Children and child care is the one biggest barrier for working families. We need as the president proposed a triple child care tax credit. That alone will lead to dramatic increase in the number of women able to be in the workforce, and will raise our economic standards.
There are many equitable ways to pay for this. I often hear, well, how do you pay for this? There are many equitable ways to pay for this. We can pay for all of this with one simple step, by limiting the deductions in the tax code to 28 percent of income.
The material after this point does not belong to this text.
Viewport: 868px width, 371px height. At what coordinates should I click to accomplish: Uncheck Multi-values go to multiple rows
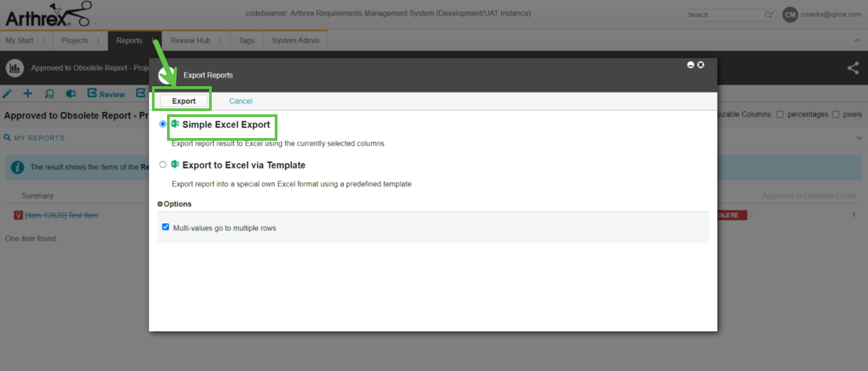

Biden's announcement was heavy on aspiration and light on actual facts. The vice president listed a myriad of issues he'd like to continue working on in the United States: improving the public education system, expanding LGBT rights, providing child care services for working families, and helping the middle class. Those are all great goals, but it's also convenient for Biden to rattle them off in a list without offering suggestions about how to achieve most of them. Biden did mention increasing taxes on "wealthy folks" in order to help the middle class, but that's not exactly a new idea. In that sense, Biden's speech was too soft to be a presidential one. Any candidate can speak freely about the things they'd like to achieve as president ― even finding a cure for cancer, as Biden mentioned:
Even before Biden's announcement, The New York Times' First Draft blog noted Tuesday that a Biden candidacy would be "messy" because his speeches tend to be sporadic and disjointed. The article came after news that Biden had backtracked on his previous statements about Osama bin Laden and his interactions with President Obama about the 2011 raid. And as Mic's Zeeshan Aleem noted, Biden's policies weren't all that different from Clinton's and the other 2016 Democratic presidential hopefuls', even if he did take a jab at Hillary Clinton during his speech. Biden is, as Clinton said Wednesday, a "great man" — but the Democratic presidential candidates who are running this election season are great in their own ways, too.